When arriving from a different country than the destination, passengers must answer a number of forms and questionnaires. These include a customs declaration and an arrivals card, and may be accompanied by interviews with immigration officials.

A customs declaration form lists the goods that are being imported from abroad, such as alcoholic drinks, tobacco, animals, food, plants, seeds, soils, and meats. 

An arrival card is a document used by immigration authorities of many countries to obtain information not provided by the passport, such as health, criminal record, purpose of the visit, etc.

These are submitted to officials at the port of entry, and sometimes accompanied by interviews or secondary screening. This secondary screening can involve questioning and searches by customs and border protection officials for an undetermined amount of time, in a secured interrogation room within the airport.

These written and verbal questionnaires can be understood as “tickets” that allow a traveller to advance to the next stage of a predetermined linear progression.
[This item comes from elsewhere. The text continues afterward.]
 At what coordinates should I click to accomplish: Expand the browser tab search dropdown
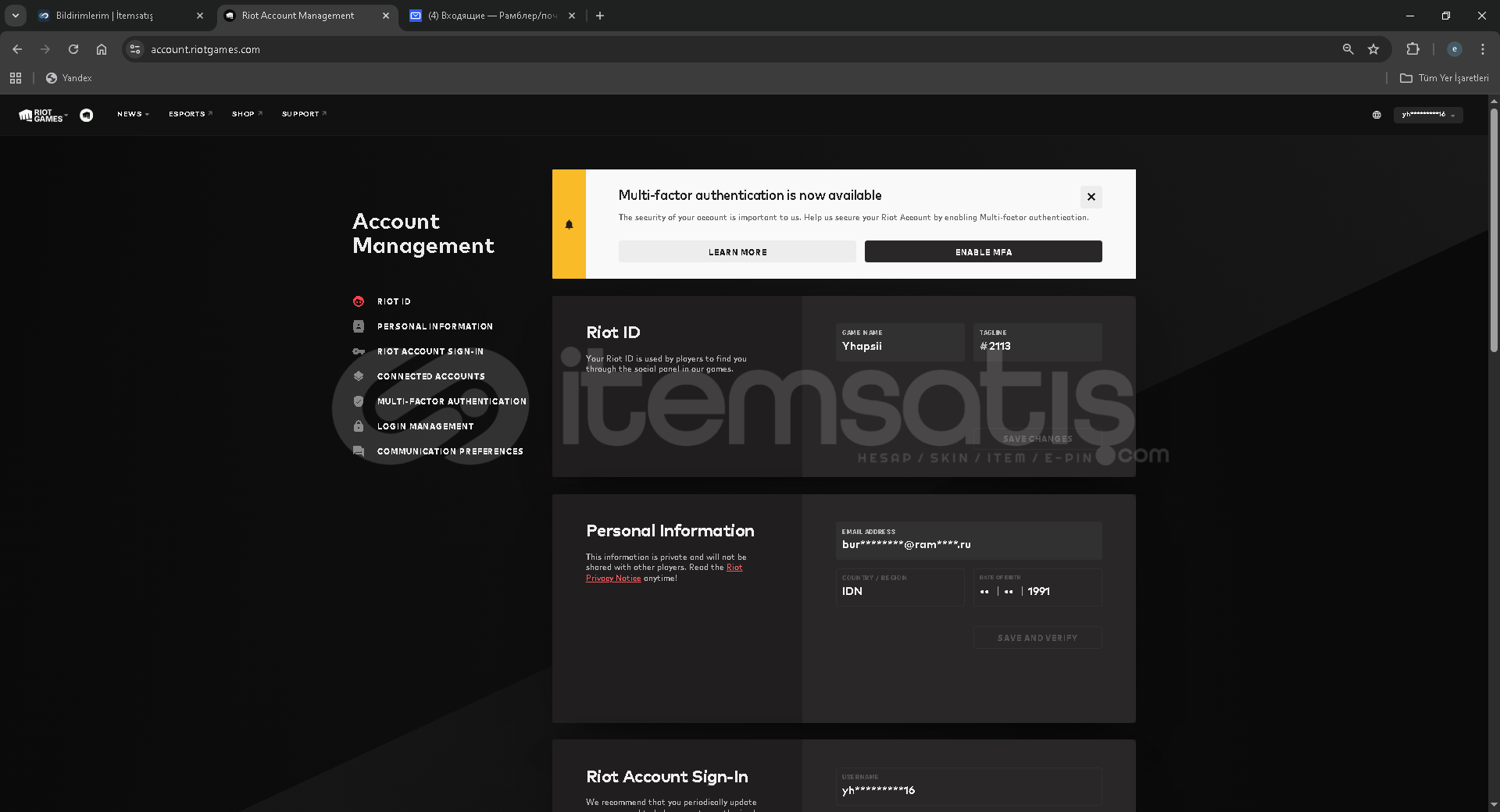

The process of going through the Customs and Border Protection inspection requires the traveller to literally walk over from one jurisdiction to another. In this way, borders are delineated, made manifest, and experienced quite spatially, where small pieces of land on which one is standing is designated as specific legal jurisdiction or another.




Effects on Passengers





Checkpoints with forms, questionnaires, and interviews contribute to the amount of time waiting in lines at the airport, creating boredom and frustration for many passengers. More significantly, however, this checkpoint can be a significant source of anxiety and distress for people of certain demographics who are more likely to be selected for in-depth interviews or secondary screening. These can be people from minority groups, religious affiliations, or professions such as journalism, activism, or politics [1, 2].

Rights that are guaranteed by law can be suspended at airports because of the ambiguity of legal jurisdiction at borders. In the United States, the Supreme Court has yet to rule on the legal productions provided to American citizens reentering the country from abroad. Because of this ambiguity, the Customs and Border Patrol (CBP) has decided that it may conduct any search of any person, belongings, or electronic devices without a stated reason, and that it may withhold one’s right to call an attorney. Warrantless searches of electronic devices have an additional consequence, which is that CBP can document any potential evidence in one’s devices, such as email, social media feeds, photographs, and messages, and share what it finds with any other federal agency [3].











Customs and Border Protection (CBP) Air Traveler Inspection Process:

The process of going through the Customs an Border Protection inspection requires the traveller to literally walk over from one jurisdiction to another. In this way, borders are made manifest and experienced quite spatially, where small pieces of land on which one is standing is designated as having a different legal jurisdiction from another.

  1. Adey, Peter. 2003. “Secured and Sorted Mobilities: Examples from the Airport.” Surveillance & Society 1 (4).
  2. Viscusi, W. K, and Richard J. Zeckhauser. 2003. “Sacrificing Civil Liberties to Reduce Terrorism Risks.” Journal of Risk and Uncertainty 26 (2/3): 99–120.
  3. The Intercept. “I'm a Journalist but I Didn't Fully Realize the Terrible Power of U.S. Border Officials Until They Violated My Rights and Privacy.” The Intercept, June 22, 2019.